Distance: 4.8 to the lake. (Add 0.5 if you do the upper loop add on) Elevation Gain: 900 feet Time: 2-3 hours Difficulty: Easy/ Moderate Fees: $5 cash fee at trailhead or display you NPW forest pass/ National Parks Pass to cover the fee.
Trail head Directions:
The trailhead for Blue lake is just off of HWY20. If you are coming from the East (Winthrop) the trailhead will be just 1 mile on your left past the Washington Pass overlook (which is on your right and another worthy stop) If you are travelling from the West, the trailhead will be on your right about 4 miles past the Rainy Pass TH.
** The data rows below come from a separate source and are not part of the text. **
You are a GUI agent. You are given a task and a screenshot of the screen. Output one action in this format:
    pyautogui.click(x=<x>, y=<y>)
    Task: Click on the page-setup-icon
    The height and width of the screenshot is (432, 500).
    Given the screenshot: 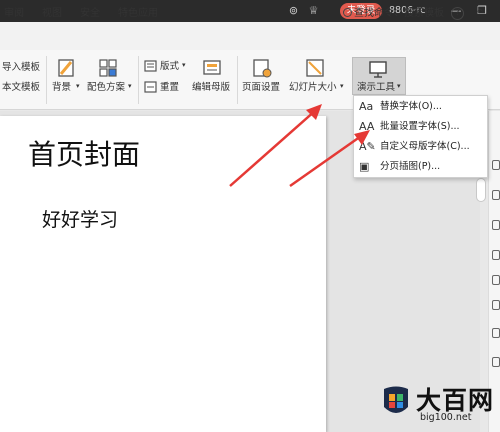 What is the action you would take?
    pyautogui.click(x=262, y=68)
    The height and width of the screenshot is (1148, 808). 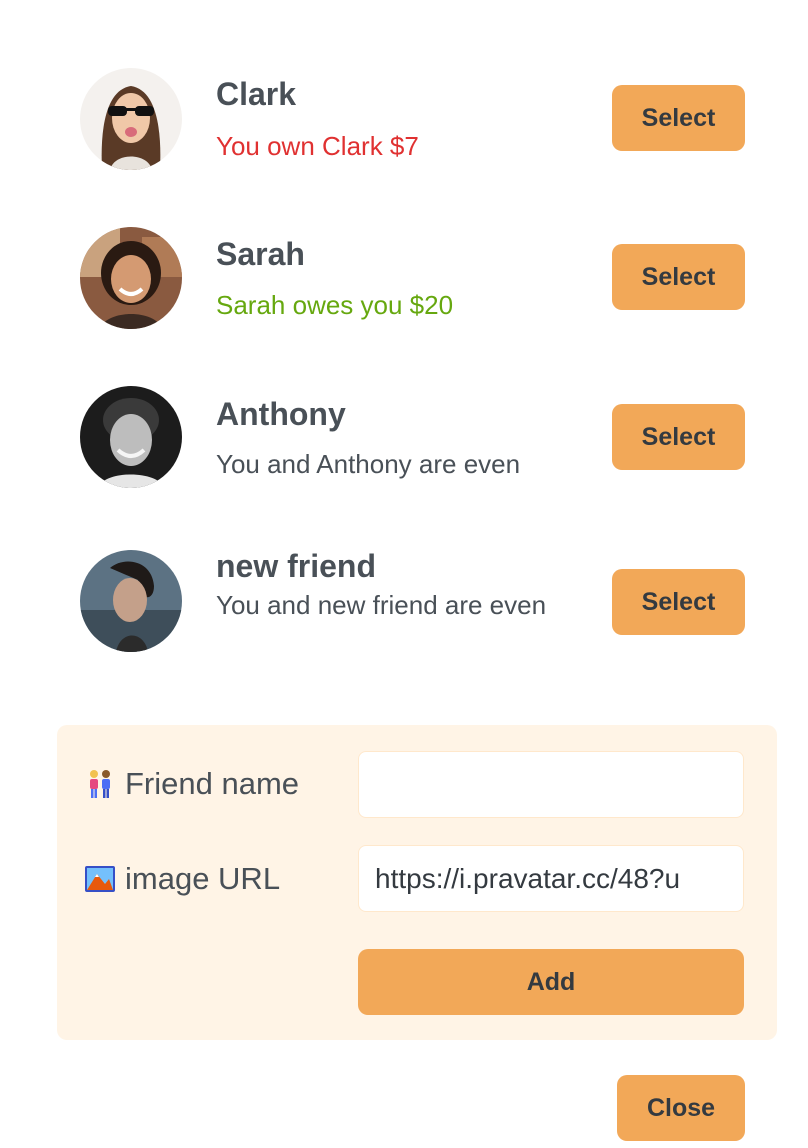 What do you see at coordinates (551, 982) in the screenshot?
I see `add-friend-button: Add` at bounding box center [551, 982].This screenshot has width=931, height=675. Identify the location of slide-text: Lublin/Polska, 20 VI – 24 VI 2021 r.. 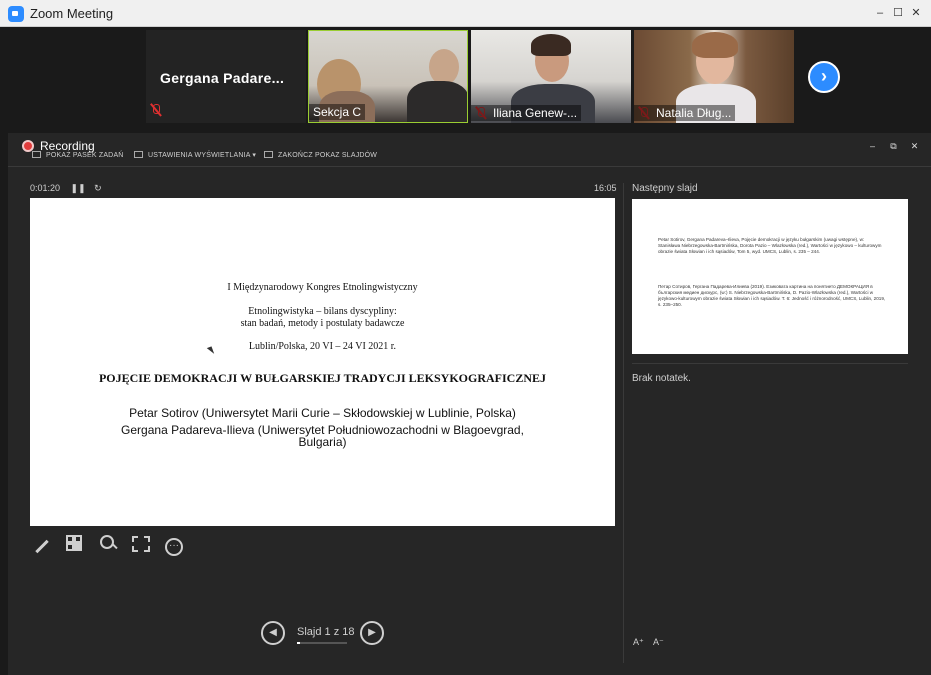
(322, 346).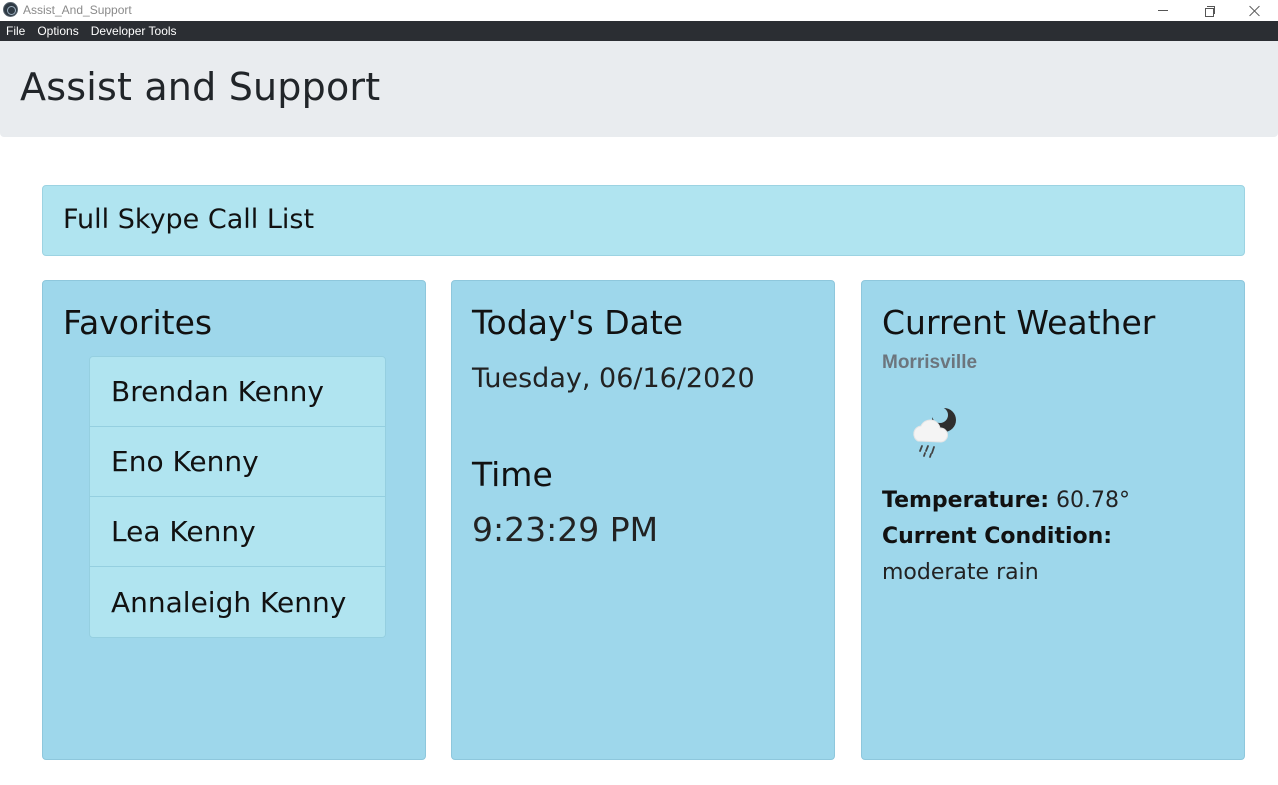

From the brown house potties and trail head marker, follow the trail back into the trees. It will follow the road a short ways before veering to the right and beginning switchbacks up the hill.
The switchbacks are very long but even out the trail nicely so the elevation gain is less noticeable. As you climb higher you’ll start being able to see incredible mountain peaks through gaps in the trees and even the start of some high alpine wild flowers. Eventually the trail comes near a little creek and heads straight up alongside it. This is when you are almost there! Once you reach the lake, you’ll come to a fork. Continue left to stay long the shore and even when the trail looks like it ends- continue through the rocks and you’ll find even more peace and quiet without the crowds.
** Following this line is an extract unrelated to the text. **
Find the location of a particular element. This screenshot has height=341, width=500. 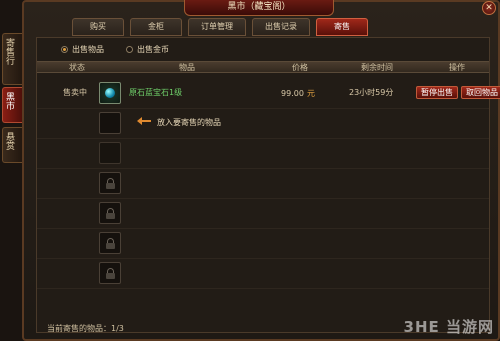

remaining-time: 23小时59分 is located at coordinates (372, 92).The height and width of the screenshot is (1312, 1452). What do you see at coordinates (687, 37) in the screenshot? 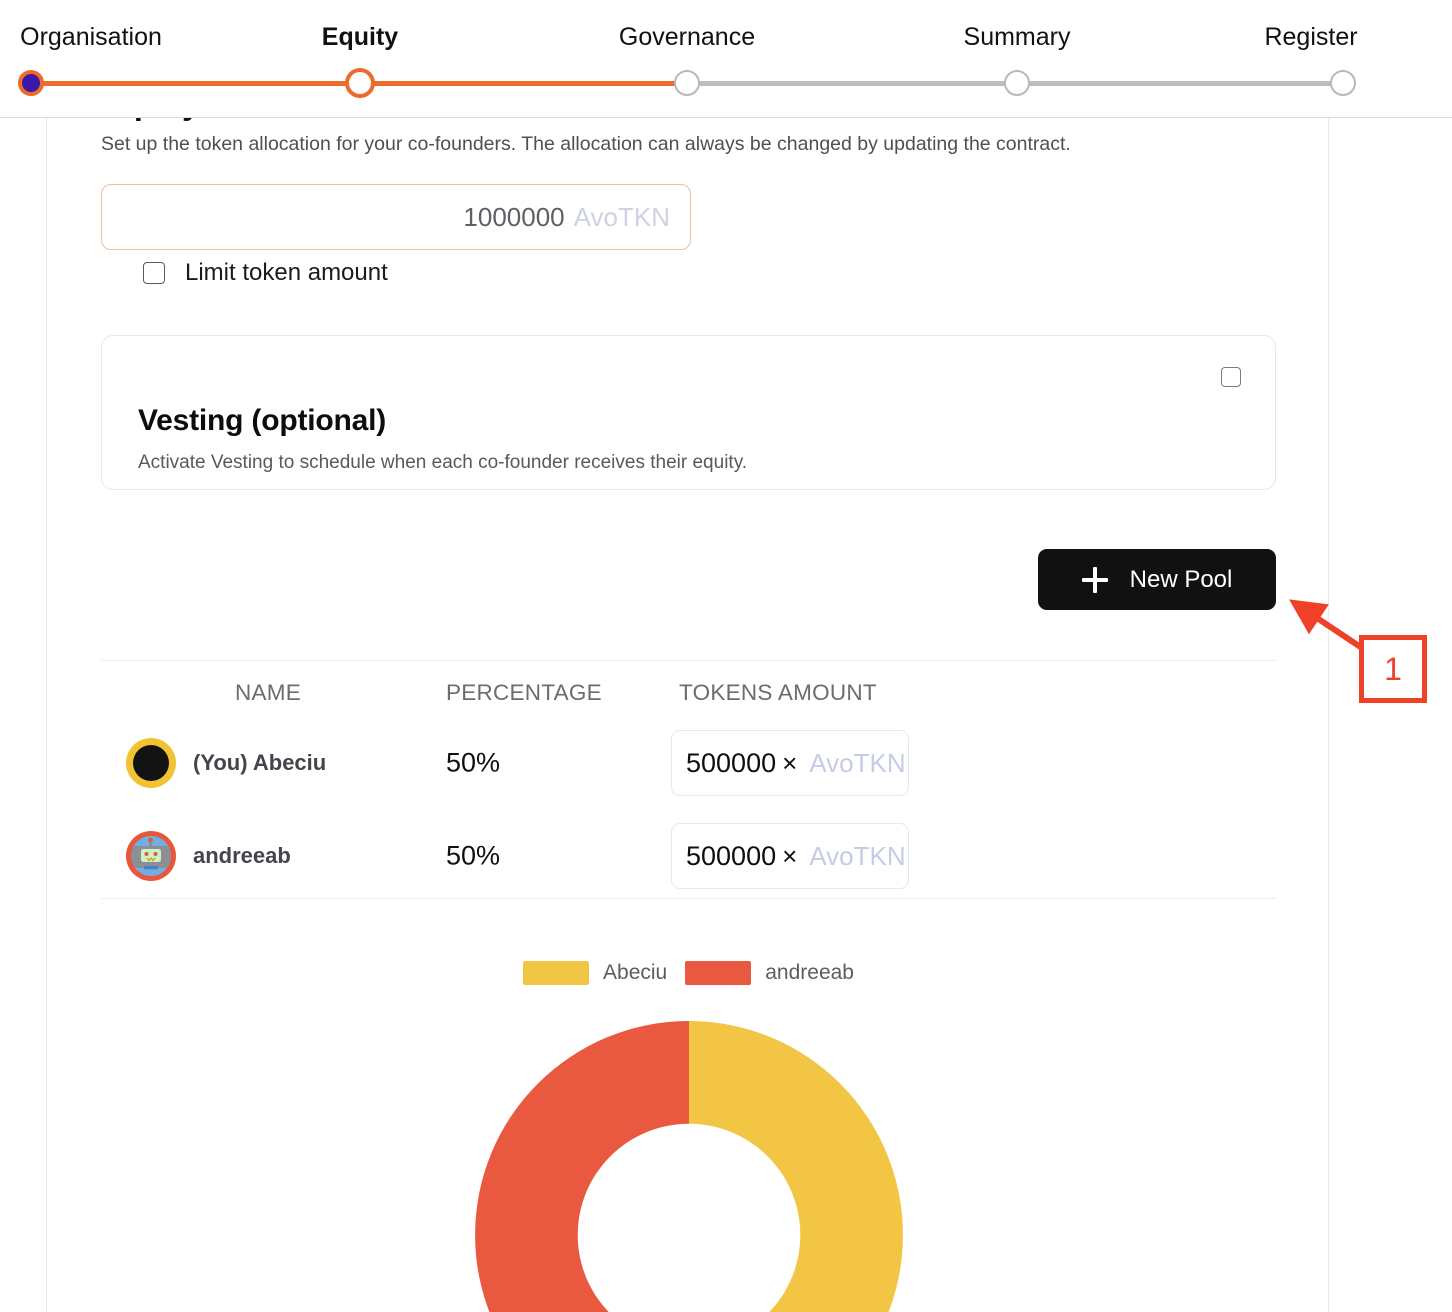
I see `step-label-governance: Governance` at bounding box center [687, 37].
If you want to extend your hike a little and get great views down onto the lake, take the right fork and follow it a short ways up. The trail to the right loops around in a 0.5 mile loop or you can just retrace your steps after getting a good view back to the main trail which you follow the same way down.
A note on crowds:
This hike can and will get busy as it is one of the best known short trails in the North Cascades National Park. There is extra parking allowed on the road but be safe as it is a highway. We started hiking around 1 on a Monday and there was ample parking in the lot and the while we certainly saw people on the trail and around the lakes- it never felt crowded. So a weekday if you can is best.
A note on swimming
After the grand success of Colchuck I was ready to swim in another alpine lake. Let me tell you though this lake is NOT the same. It was pins and needles the entire time and I could barely handle having my upper body in the water at all. (Talk about sucking all the heat out of your body in an instant cold) We took a few photos where I stood on rocks off shore so my upper body could remain out of the water but just the short swims to get out there were a little painful. So unless REALLY cold water is your thing, I don’t really recommend a swim in this lake. It is allowed however if you so choose.
What do you think, would you take a dip in this alpine lake? Whether you swim or not, Blue Lake is yet another pristine alpine lake worth the hike in one of America’s most underrated National Parks. I highly recommend checking this one out!